### Work to do
1. Could you condense the paragraph of the diffusion ODE summary that begins "This paper targets likelihood estimation" into a short bulleted list that keeps its main facts?
2. Can you format the part of the records that runs from their first line through the line containing "DESTINATIONS (311, 63)", both included, as a numbered list with any blank lines left out?

Improved Techniques for Maximum Likelihood Estimation for Diffusion ODEs
Kaiwen Zheng, Cheng Lu, Jianfei Chen, Jun Zhu
TL;DR
This paper targets likelihood estimation for diffusion ODEs, a family of continuous normalizing flows that admit exact likelihood yet historically lag behind variational methods. It introduces i-DODE, a suite of techniques spanning training (velocity parameterization, high-order flow matching, log-SNR timing, and variance reduction) and evaluation (training-free truncated-normal dequantization with importance sampling) to close the gap. The key contributions include a training-free dequantization that aligns training and testing distributions, a velocity-based flow-matching framework with a second-order regularizer, and an IS strategy that accelerates convergence. Empirically, i-DODE achieves state-of-the-art likelihood on CIFAR-10 and ImageNet-32 without variational dequantization or augmentation (e.g., 2.56 BPD on CIFAR-10 and 3.43/3.69 BPD on ImageNet-32), with further gains when data augmentation is applied, and reports faster convergence and smoother trajectories. Overall, the work provides practical, scalable improvements for density estimation with diffusion ODEs and advances their competitiveness among likelihood-based generative models.

### Material supplied
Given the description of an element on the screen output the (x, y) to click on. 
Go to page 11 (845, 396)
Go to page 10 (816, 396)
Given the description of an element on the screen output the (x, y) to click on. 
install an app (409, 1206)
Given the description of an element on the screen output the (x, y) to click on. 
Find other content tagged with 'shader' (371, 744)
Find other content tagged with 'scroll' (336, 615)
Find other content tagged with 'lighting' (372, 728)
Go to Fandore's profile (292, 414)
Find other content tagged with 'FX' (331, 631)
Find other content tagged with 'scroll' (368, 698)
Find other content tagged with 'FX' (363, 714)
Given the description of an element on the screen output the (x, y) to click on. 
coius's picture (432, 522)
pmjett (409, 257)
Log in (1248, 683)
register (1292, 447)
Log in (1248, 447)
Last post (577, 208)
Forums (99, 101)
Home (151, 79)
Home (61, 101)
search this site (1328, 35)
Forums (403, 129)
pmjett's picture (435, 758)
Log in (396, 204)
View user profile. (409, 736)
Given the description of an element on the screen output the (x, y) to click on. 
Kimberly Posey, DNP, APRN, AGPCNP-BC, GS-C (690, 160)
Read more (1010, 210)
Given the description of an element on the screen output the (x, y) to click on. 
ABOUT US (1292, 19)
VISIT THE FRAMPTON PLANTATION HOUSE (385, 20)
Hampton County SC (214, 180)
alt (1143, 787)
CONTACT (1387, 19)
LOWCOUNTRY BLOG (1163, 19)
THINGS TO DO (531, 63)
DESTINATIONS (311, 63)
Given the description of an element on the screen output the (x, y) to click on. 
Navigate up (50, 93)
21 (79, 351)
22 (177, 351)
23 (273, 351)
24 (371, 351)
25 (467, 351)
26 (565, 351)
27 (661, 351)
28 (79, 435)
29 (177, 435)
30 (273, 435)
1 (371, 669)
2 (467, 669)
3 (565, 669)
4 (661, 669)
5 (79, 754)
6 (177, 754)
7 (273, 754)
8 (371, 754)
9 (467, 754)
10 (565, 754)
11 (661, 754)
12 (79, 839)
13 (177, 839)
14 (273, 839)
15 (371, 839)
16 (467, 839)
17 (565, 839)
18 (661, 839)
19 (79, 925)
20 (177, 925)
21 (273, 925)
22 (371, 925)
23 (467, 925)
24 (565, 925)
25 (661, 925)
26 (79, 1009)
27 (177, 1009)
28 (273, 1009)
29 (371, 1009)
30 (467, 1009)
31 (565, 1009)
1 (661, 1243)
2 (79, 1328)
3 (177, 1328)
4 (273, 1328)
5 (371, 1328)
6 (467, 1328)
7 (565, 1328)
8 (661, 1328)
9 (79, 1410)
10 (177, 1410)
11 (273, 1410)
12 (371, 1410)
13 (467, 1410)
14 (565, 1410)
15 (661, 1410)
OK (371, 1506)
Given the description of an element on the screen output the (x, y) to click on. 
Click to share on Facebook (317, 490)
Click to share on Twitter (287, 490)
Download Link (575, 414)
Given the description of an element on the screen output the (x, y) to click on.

### Worked answers
1.
- Topic: likelihood estimation for diffusion ODEs. These are continuous normalizing flows that admit exact likelihood but have historically lagged behind variational methods.
- Method: i-DODE, a suite of techniques for two stages:
  - Training: velocity parameterization, high-order flow matching, log-SNR timing and variance reduction.
  - Evaluation: training-free truncated-normal dequantization with importance sampling.
- Key contributions:
  - A training-free dequantization that aligns training and testing distributions.
  - A velocity-based flow-matching framework with a second-order regularizer.
  - An importance-sampling strategy that speeds convergence.
- Results:
  - State-of-the-art likelihood on CIFAR-10 and ImageNet-32 without variational dequantization or augmentation: 2.56 BPD on CIFAR-10 and 3.43/3.69 BPD on ImageNet-32.
  - Further gains with data augmentation.
  - Faster convergence and smoother trajectories.
- Overall: practical, scalable improvements that make diffusion ODEs more competitive among likelihood-based generative models.

2.
1. Given the description of an element on the screen output the (x, y) to click on. 
2. Go to page 11 (845, 396)
3. Go to page 10 (816, 396)
4. Given the description of an element on the screen output the (x, y) to click on. 
5. install an app (409, 1206)
6. Given the description of an element on the screen output the (x, y) to click on. 
7. Find other content tagged with 'shader' (371, 744)
8. Find other content tagged with 'scroll' (336, 615)
9. Find other content tagged with 'lighting' (372, 728)
10. Go to Fandore's profile (292, 414)
11. Find other content tagged with 'FX' (331, 631)
12. Find other content tagged with 'scroll' (368, 698)
13. Find other content tagged with 'FX' (363, 714)
14. Given the description of an element on the screen output the (x, y) to click on. 
15. coius's picture (432, 522)
16. pmjett (409, 257)
17. Log in (1248, 683)
18. register (1292, 447)
19. Log in (1248, 447)
20. Last post (577, 208)
21. Forums (99, 101)
22. Home (151, 79)
23. Home (61, 101)
24. search this site (1328, 35)
25. Forums (403, 129)
26. pmjett's picture (435, 758)
27. Log in (396, 204)
28. View user profile. (409, 736)
29. Given the description of an element on the screen output the (x, y) to click on. 
30. Kimberly Posey, DNP, APRN, AGPCNP-BC, GS-C (690, 160)
31. Read more (1010, 210)
32. Given the description of an element on the screen output the (x, y) to click on. 
33. ABOUT US (1292, 19)
34. VISIT THE FRAMPTON PLANTATION HOUSE (385, 20)
35. Hampton County SC (214, 180)
36. alt (1143, 787)
37. CONTACT (1387, 19)
38. LOWCOUNTRY BLOG (1163, 19)
39. THINGS TO DO (531, 63)
40. DESTINATIONS (311, 63)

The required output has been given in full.